• [Instructions for the task] In the data, extract each line that holds the string "computer".

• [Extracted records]
• • • • •

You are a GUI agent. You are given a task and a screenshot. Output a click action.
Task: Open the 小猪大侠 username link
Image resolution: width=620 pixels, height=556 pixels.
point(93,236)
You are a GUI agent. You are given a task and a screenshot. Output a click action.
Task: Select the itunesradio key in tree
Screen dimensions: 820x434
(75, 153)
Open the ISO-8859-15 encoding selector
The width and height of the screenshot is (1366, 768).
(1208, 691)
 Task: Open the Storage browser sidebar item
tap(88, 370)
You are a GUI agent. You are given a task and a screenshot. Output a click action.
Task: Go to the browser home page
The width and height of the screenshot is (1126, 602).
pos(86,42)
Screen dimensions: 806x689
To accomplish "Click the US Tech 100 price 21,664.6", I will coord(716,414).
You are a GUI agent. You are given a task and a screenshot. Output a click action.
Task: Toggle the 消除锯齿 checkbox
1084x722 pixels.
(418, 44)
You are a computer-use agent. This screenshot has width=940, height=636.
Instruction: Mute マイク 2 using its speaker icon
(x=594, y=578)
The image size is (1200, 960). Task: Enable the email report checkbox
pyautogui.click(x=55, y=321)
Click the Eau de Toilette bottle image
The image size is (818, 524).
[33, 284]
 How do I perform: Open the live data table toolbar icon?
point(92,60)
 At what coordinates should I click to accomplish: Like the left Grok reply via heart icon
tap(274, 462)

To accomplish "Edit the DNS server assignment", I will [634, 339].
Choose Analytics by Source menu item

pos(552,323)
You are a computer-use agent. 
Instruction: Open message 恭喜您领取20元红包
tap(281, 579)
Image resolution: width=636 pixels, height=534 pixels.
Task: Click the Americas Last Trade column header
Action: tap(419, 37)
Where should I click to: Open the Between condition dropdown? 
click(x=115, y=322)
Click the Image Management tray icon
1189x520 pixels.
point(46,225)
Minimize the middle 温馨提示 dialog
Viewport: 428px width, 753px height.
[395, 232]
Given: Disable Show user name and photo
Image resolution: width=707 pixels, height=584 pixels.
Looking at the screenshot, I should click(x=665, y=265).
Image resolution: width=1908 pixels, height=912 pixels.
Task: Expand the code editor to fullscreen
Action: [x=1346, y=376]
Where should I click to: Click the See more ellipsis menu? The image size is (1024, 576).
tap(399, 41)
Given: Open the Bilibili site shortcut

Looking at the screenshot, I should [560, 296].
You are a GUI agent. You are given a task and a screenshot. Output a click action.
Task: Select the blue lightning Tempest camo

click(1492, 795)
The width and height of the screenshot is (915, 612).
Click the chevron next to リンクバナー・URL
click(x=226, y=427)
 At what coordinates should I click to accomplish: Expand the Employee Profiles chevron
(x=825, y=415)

• • • • •

• [Task output]
You are a computer-use agent. This screenshot has width=940, height=636.
You are a computer-use agent. 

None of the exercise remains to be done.